Acceptable Use Policies: Security Hygiene Starts with a Healthy Dose of Training
Guest post by Lysa Myers, security researcher, ESET
In my last post, I discussed the steps to performing a healthcare IT risk assessment. Once you’ve determined the risks within your environment, an important part of addressing those risks is to set up policies about acceptable use – formally known as Acceptable Use Policies (AUP) – for your staff members and then to train your staff accordingly.

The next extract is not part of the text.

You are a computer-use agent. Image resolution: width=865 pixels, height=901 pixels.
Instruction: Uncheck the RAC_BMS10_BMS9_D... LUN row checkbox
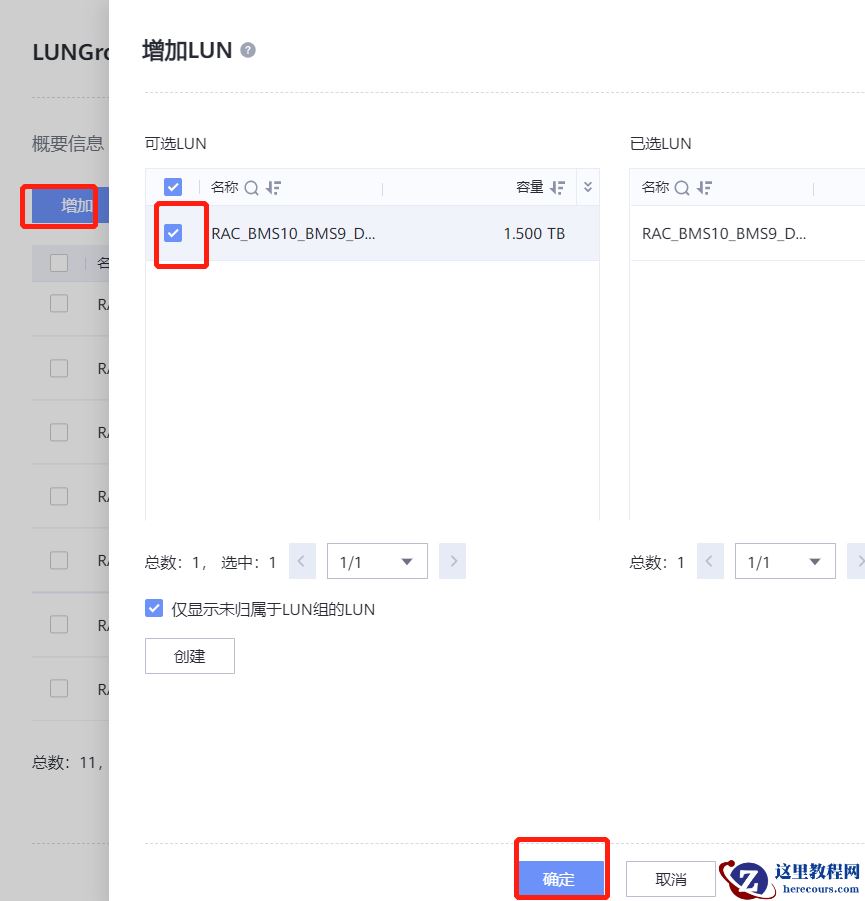pyautogui.click(x=173, y=233)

The weakest link in most security chains is the human element, namely people thwarting protections put in place, intentionally or by mistake, or simply through lack of understanding. But how do you set up policies and train people if neither you nor the people on your staff are particularly security-savvy?
Trainings and Templates
If you’re starting at or near ground zero when it comes to information security knowledge, the first question to ask is: Would be better to train someone to become your security guru, or to simply improve overall knowledge within the organization and establish common-sense usage policies?

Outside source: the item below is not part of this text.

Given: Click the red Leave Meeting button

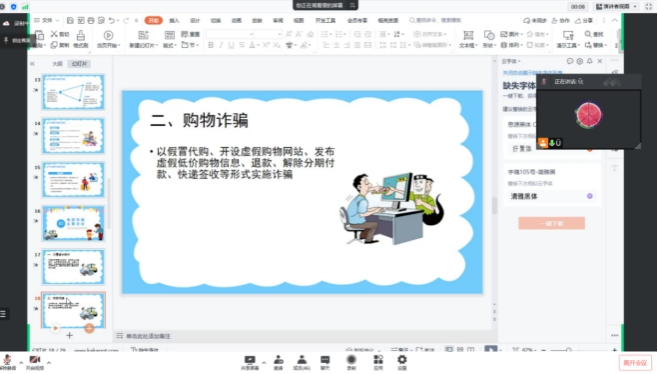Looking at the screenshot, I should 635,363.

Unless you have someone in your organization who is dedicated to IT tasks, it may be difficult to mandate security training, but it’s wise to have a security-conscious person handling your infrastructure. At a minimum, when you train the rest of your staff on their security roles and responsibilities, your IT personnel should go through at least as much training: they will likely be in charge of setting up the protections that are to be used by the rest of the organization.
If you have a smaller healthcare organization, you can still create an AUP, without a security guru. In fact, having a less complex organization simplifies the definition process. In this case, something which is focused on healthcare and yet very simple, where you can “fill in the blanks” could be quite helpful: HealthIT.gov provides a template that could work well for smaller organizations.